*The first of a few “Running the Race” stories: what God taught me throughout my six-month marathon journey.*
In week 19 of training, I was gearing up for my 20-mile long run. I put on the exact outfit I’d planned to wear for the marathon. I buckled on my running belt with energy gels and the whole bit. I was ready.
It took a few miles for my muscles to loosen up, but my pace was steady and I was feeling pretty good. Around mile 8, I began to feel my I.T. band straining. I stopped for a few seconds to stretch it out, but I kept going. It helped a little, but the pain began to return. Somewhere in mile 9, I had a sharp shooting pain run through my whole upper left leg.
I was done.
I’m good at listening to my body, when to press through the pain and when to stop. This was definitely a time when I had to stop to prevent deeper injury.

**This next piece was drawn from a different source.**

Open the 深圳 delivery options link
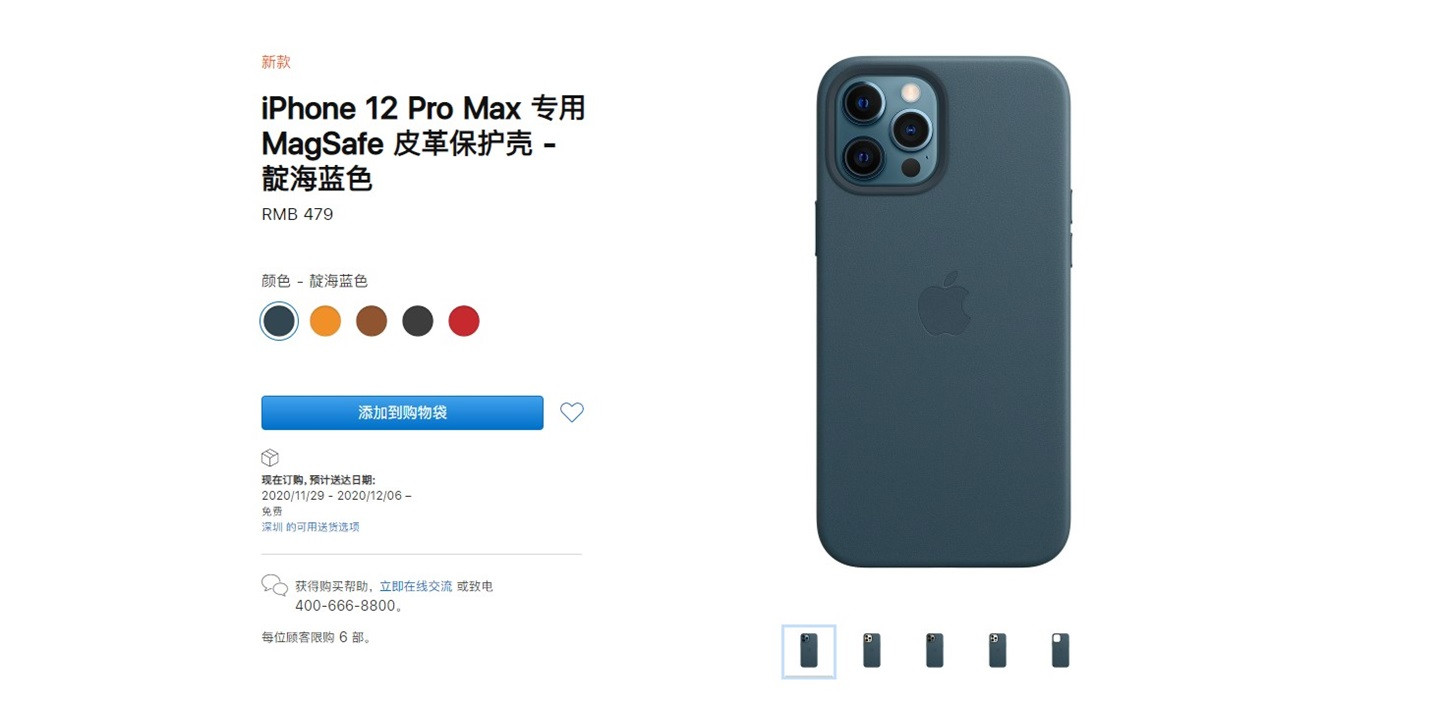The height and width of the screenshot is (703, 1440). click(x=310, y=527)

I don’t know if I pulled a muscle or had a minor tear, but I couldn’t just take some Advil and ignore it. I tested out the muscle a week later, but still couldn’t go more than half a mile before feeling the shooting pain start again. I had to come to grips with the reality I might not be able to run the marathon.
Getting injured was depressing and disappointing.
It was hard enough telling myself I might not be able to do this. Telling others was even harder. When anyone asked me how running was going, I just wanted to cry. I was losing hope each time I verbalized the truth.
“Honestly, It’s not going great at all. I got hurt, and I’m not sure it’s possible anymore.”
Right around the time of my physical injury, I took a pretty big spiritual blow, as well. It wasn’t anything I was expecting. The Lord showed me some stuff in a dream. I didn’t want to believe what He showed me, actually. It made me sick to my stomach to think it might be real. I hoped it was just a “weird” dream, but I knew it wasn’t.
Sadly, with the busyness of my life, it was really easy to throw out a concerned prayer, push it aside, and ignore the reality of what God said for a few days. I called it “waiting on the Lord,” but it was rooted in fear. I didn’t know how to deal with it.
I guess you could call that my mile 8, when I felt the strain but hoped it wasn’t as bad as it seemed. Mile 9 hit with confirmation it was true, so I had no choice but to deal with it.
It was depressing and disappointing.
I made the connection between running and my spiritual life pretty much as it happened. I had absolutely no idea how to deal with the spiritual stuff, but as I treated my physical injury, Jesus showed me the parallel.
Stop. Rest. Recover.
Like my physical injury, this wasn’t a moment for perseverance. I couldn’t ignore the pain and push through this one. I couldn’t fix it or make it better on my own. I had to stop moving forward and take time to process the situation with God. I didn’t know how long it would take. I didn’t know when, or if, it would be completely healed.
But I hoped it would be completely healed.
There wasn’t a magic prayer to make it all better. I couldn’t do anything but let His Presence be my hope. I had to trust God’s heart and His love for His children. I had to believe what the enemy meant for evil, God would work together for our good and for His glory. Mostly, I had to rest.
Sometimes, the best way to fight a battle is to stop and let Him fight it for you.
Are you fighting a battle that seems hopeless? Has something happened in your life that’s left you depressed or disappointed?
Stop pushing forward and take time to rest and recover in His Presence. Find hope in the fact God is fighting for you.